In the present case, the assignees of the commission of bankruptcy against the defendant Wood bring their bill for the legacy, and standing in the place of the legatee, can be in no better case ; and therefore, as the legatee; had he brought his bill for the legacy, might have been told by the executor, that having so much of the assets in his hands, he was consequently paid so much of his legacy, surely the same thing may now be insisted upon against the assignees, who stand in the place of, and represent the legatee.
 Then it was objected, that this demand of the defendant Wood, or of the assignees, was not a debt but a legacy, and a matter demandable in the spiritual court where it was sued for,. till such suit was stopped by injunction; and that the statutes of bankrupts mention only debts due from and to the bankrupt.
But to this it was answered and resolved, that a legacy due from an executor who admits assets (as in the present case), is in equity a debt due from such executor, and an equitable demand is a debt within the statutes of bankrupts.
3dly, As to the money or goods lent or delivered to the defendant Wood by the plaintiff the executor, this was held by the Court to be in part of payment, and that it must necessarily be so taken; otherwise the plaintiff would have credited the defendant Wood therewith; and by the same reason that if the legatee had sued in equity, the executor might have said and insisted, that the plaintiff had received so much of the legacy by money and goods, and that the defendant was ready to pay the rest, so the assignees claiming the legacy could not be in a better condition than the legatee himself.
4thly, The court took notice, that it was not material that the defendant was an infant when the clothes and education were provided for him by his uncle; for an infant may become indebted for these as well as a person of full age for money lent ; and670the testator's having kept an account, as between debtor and creditor, of all these charges, fully chewed they were not intended as gifts but loans.
 5thly, That there could be no pretence to say, because the testator gave a legacy of £500 to the defendant Wood, therefore this was an argument or evidence that the testator intended to remit the former debt ; but if a man gives a legacy to his creditor to the amount of his debt, this has been construed a payment or satisfaction of the debt, because a man must be supposed to be just before he is bountiful. (Notwithstanding this general doctrine, yet where the testator has left wherewithal, and chewed his intentions so to be, he has been construed to be both just and bountiful.

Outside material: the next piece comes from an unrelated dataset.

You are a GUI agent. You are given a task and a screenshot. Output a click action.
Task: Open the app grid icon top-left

Vide Salk. 155, Cuthbert v. Peacock, and vol. 1, Chauncey's case, 408.)
Decree an account, and let the plaintiff pay only the surplus, after having deducted what is due from the legatee, as well to himself as to the testator, but no costs on either side (Ranking v. Barnard, 5 Madd. 32).

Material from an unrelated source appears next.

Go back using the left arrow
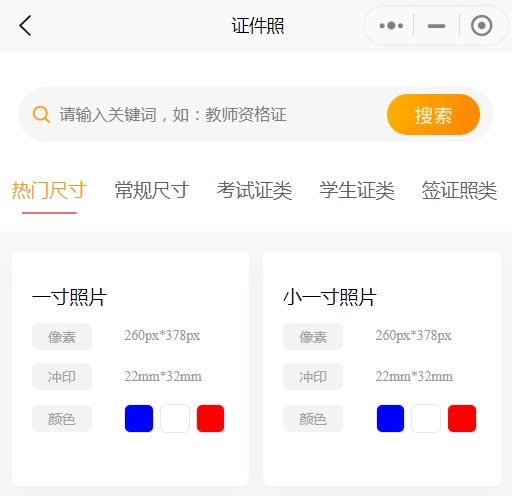 pos(25,25)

1Though now by the statutes 2 G. 2, c. 22, s. 13; 5 G. 2, c. 30, s. 28; 8 G. 2, c. 24, s. 5, mutual debts may be set off against each other at law, yet the power which, courts of equity exercised before the statutes was not taken away by them; and relief may be had in equity under particular circumstances where the nature of the debts will not admit of their being set off against each other at law. Ex parte Quinten, 3 Ves. 248. James v. Kynnier, 5 Ves. 108. Ex parte Stephens, 11 Ves. 24. Ex parte Twogood, ib. 517. Ex parte Hanson, 12 Ves. 346; 18 Ves. 232; 1 Rose, 156. Bradley v. Millar, 1 Rose, 273. Addis v. Knight, 2 Mer. 117. Vulliamy v. Noble, 3 Mer. 593. Ex parte Ross, Buck, 125. The stat. 5 G. 2, c. 30, s. 28, above cited, related to set-off in cases of bankruptcy, as to which see now the St. 6 G. 4, c. 16. s. 50.